**Given exercise**
Could you give back only the entries from the line with "You are a computer-use agent." up to and including the line with "Instruction: Click the", changing "British flag" to "Union Jack" and leaving everything else unchanged?

**Source records**
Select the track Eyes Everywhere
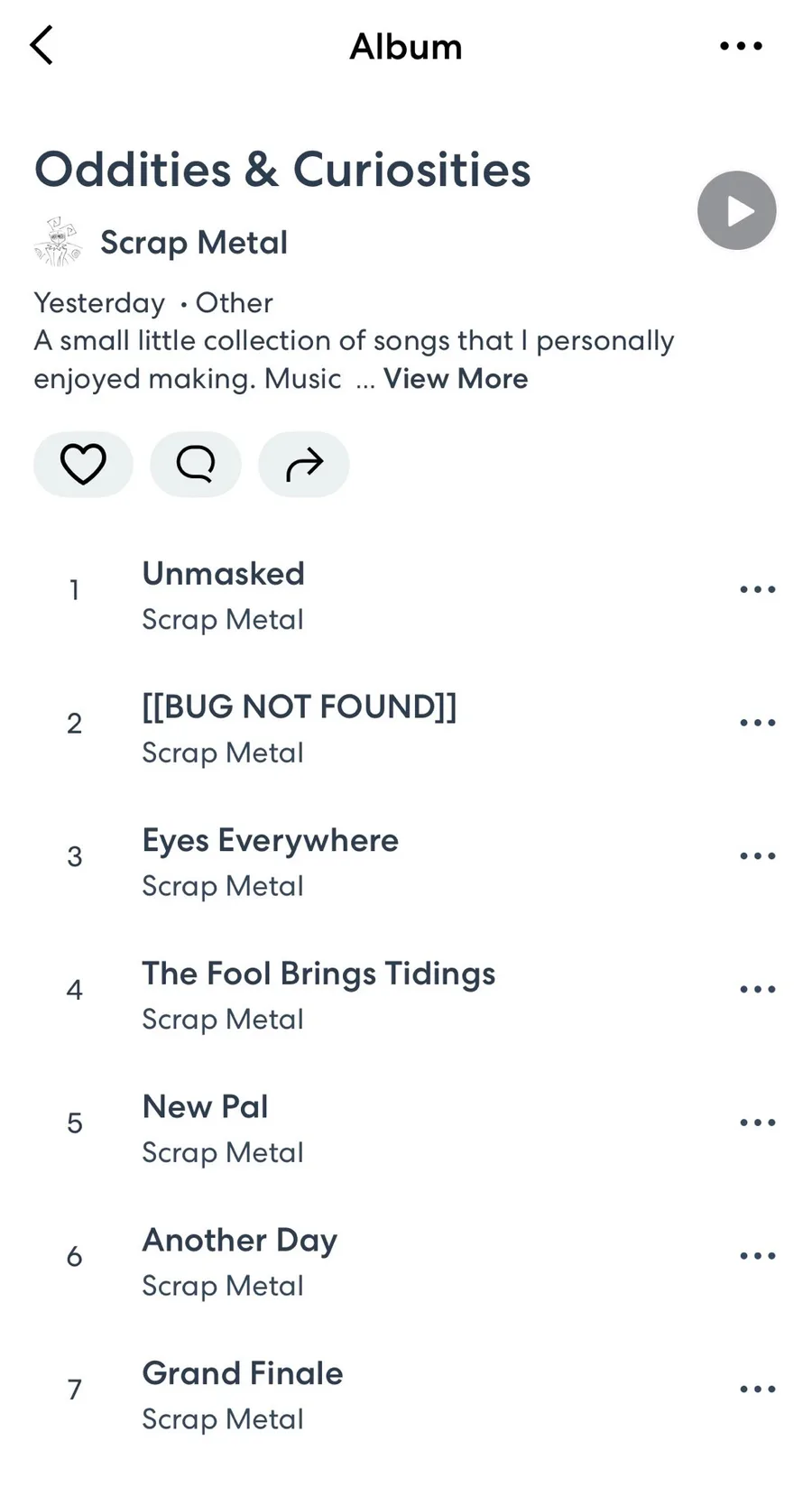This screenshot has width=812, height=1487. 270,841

==

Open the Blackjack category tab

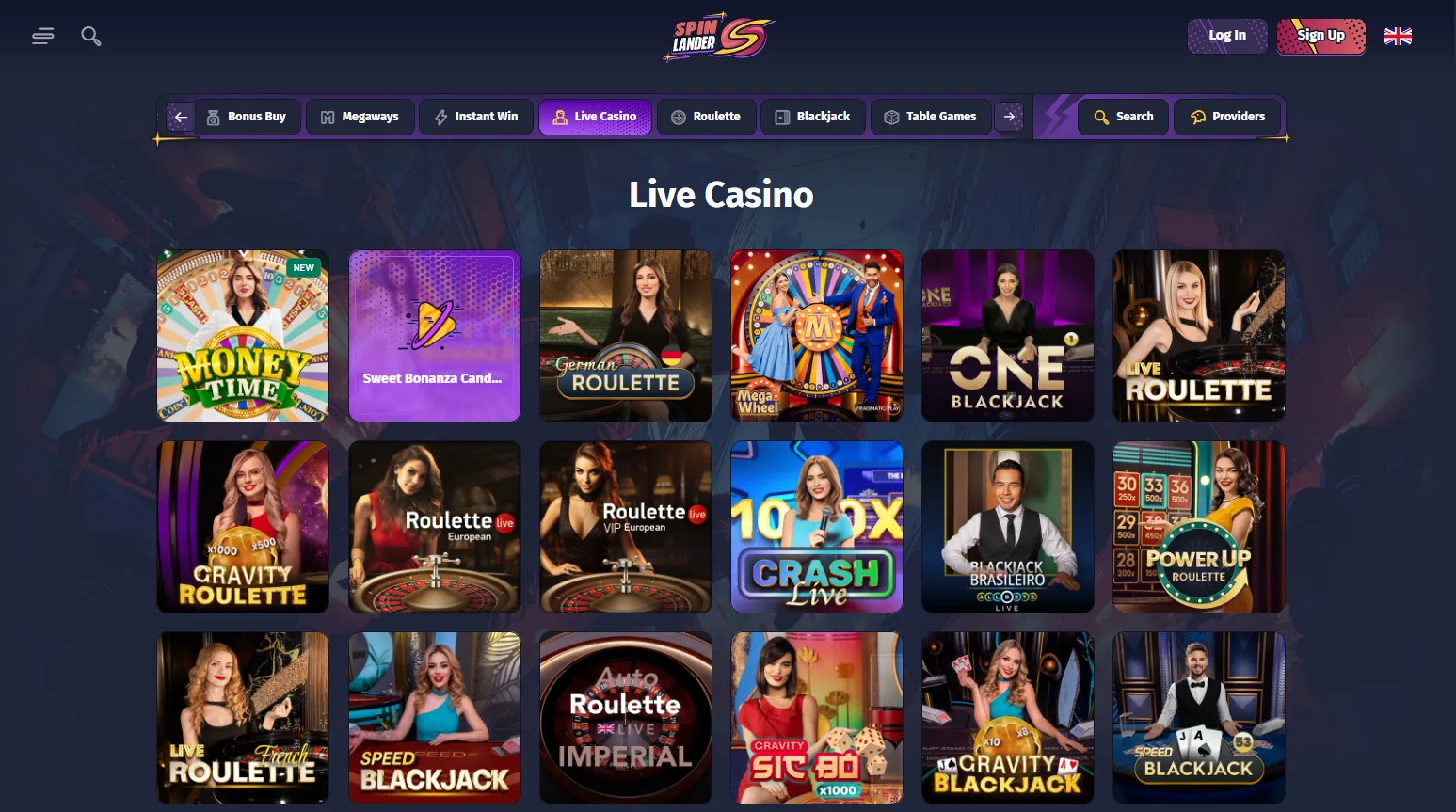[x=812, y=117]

...

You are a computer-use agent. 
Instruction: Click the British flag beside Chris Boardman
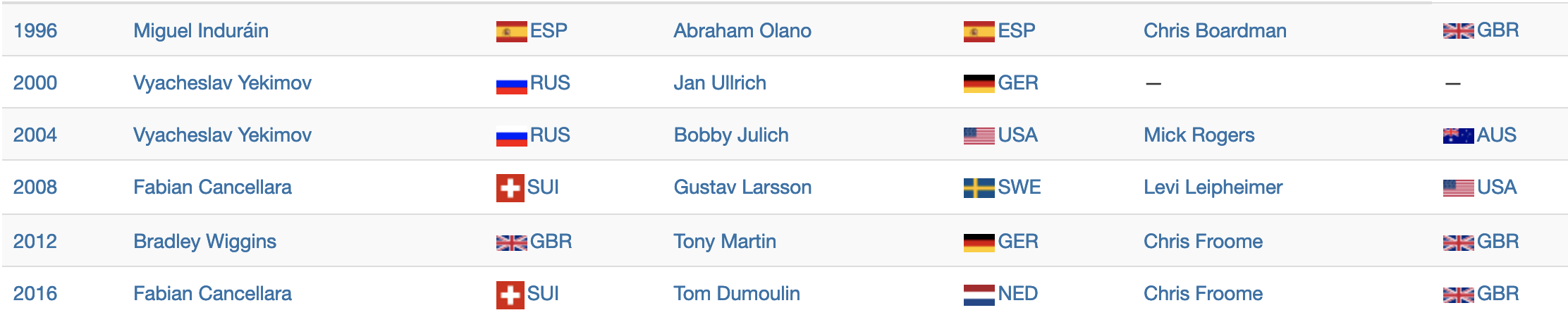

**Answer to the problem**
You are a computer-use agent. 
Instruction: Click the Union Jack beside Chris Boardman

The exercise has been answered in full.